Today is Thursday, May 27, the 148th day of 2004. There are 218 days left in the year. On this date
Today is Thursday, May 27, the 148th day of 2004. There are 218 days left in the year. On this date in 1937, the newly completed Golden Gate Bridge connecting San Francisco and Marin County, Calif., is opened to the public.
In 1647, the first recorded American execution of a "witch" takes place in Massachusetts. In 1896, 255 people are killed when a tornado strikes St. Louis, Mo., and East St. Louis, Ill. In 1935, the Supreme Court strikes down the National Industrial Recovery Act.

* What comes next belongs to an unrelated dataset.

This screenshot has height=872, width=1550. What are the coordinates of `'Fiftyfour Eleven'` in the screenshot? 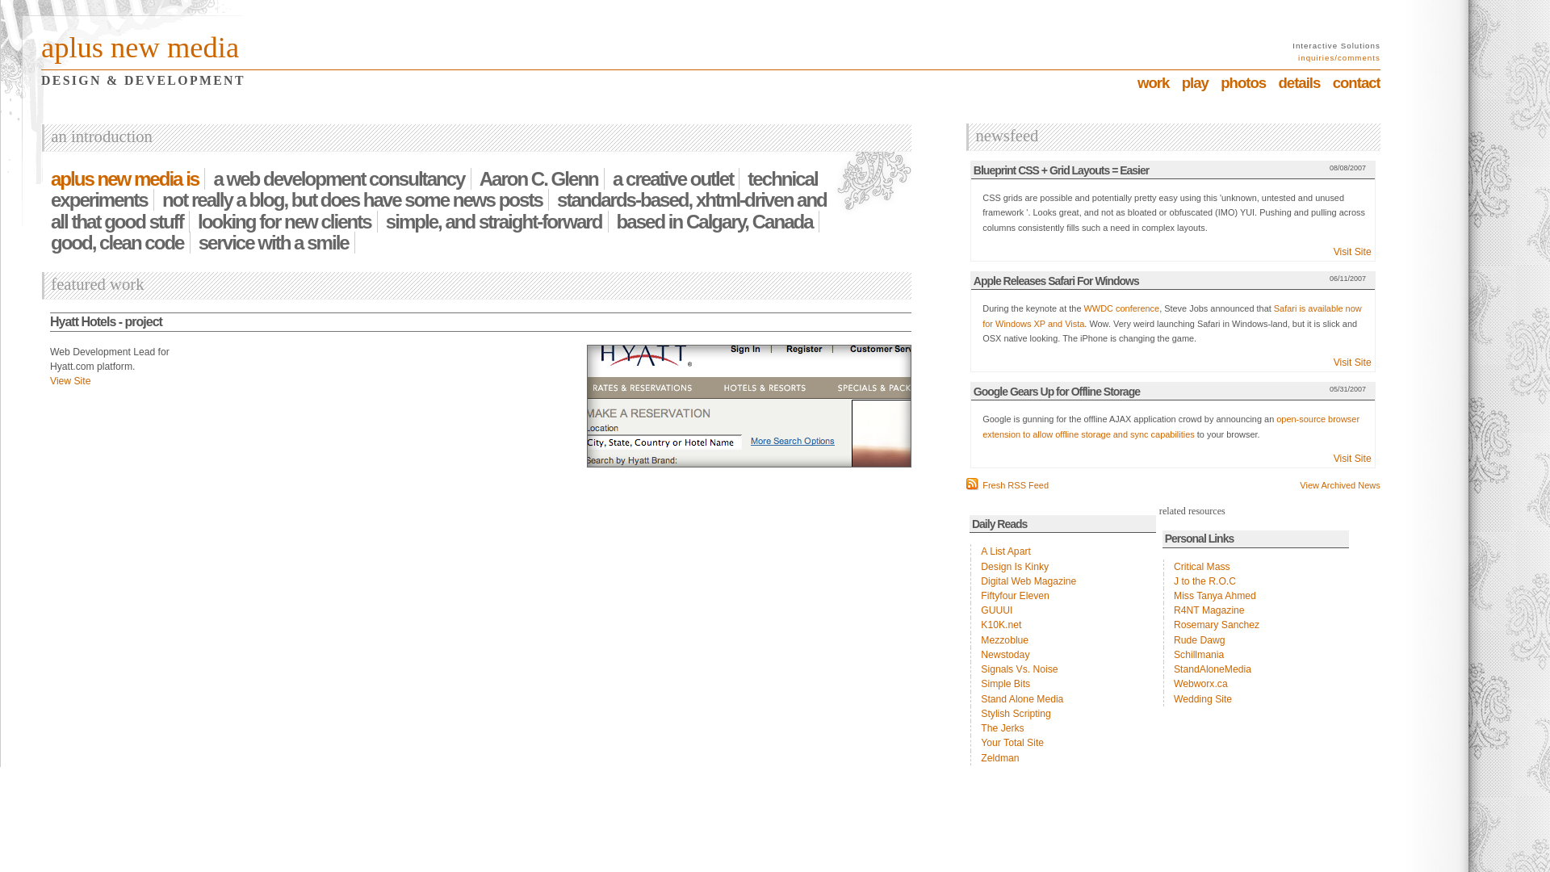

In 1936, the Cunard liner Queen Mary leaves England on its maiden voyage. In 1941, amid rising world tensions, President Franklin D. Roosevelt proclaims an "unlimited national emergency." In 1941, the British navy sinks the German battleship Bismarck off France, with a loss of 2,300 lives. In 1964, independent India's first prime minister, Jawaharlal Nehru, dies. In 1985, in Beijing, representatives of Britain and China exchange instruments of ratification on the pact returning Hong Kong to the Chinese in 1997. In 1993, five people are killed in a bombing at the Uffizi museum of art in Florence, Italy; some three dozen paintings are ruined or damaged.
May 27, 1979: Ohio motorists are buying gasoline at a much greater volume than originally anticipated for the Memorial Day weekend, making supplies tight. Between 80 percent and 90 percent of the stations in the state are expected to be closed on Sunday and Monday of the long weekend.
Complaining that President Carter has ignored the "poor and powerless," Cleveland Democrats approve a resolution in support of a draft of Sen. Edward M. Kennedy, D.-Mass., as the party's nominee.
The All-American version of the biblical plague of locusts is surfacing in seven Eastern states as millions of periodical cicadas end their 17 years underground.
May 27, 1964: Mahoning County's relief case load is at its lowest in four or five years, Welfare Director I.L. Feuer says. Feuer says the department is reorganizing to meet new state standards and hopes to reach a goal of 85 relief cases for each caseworker.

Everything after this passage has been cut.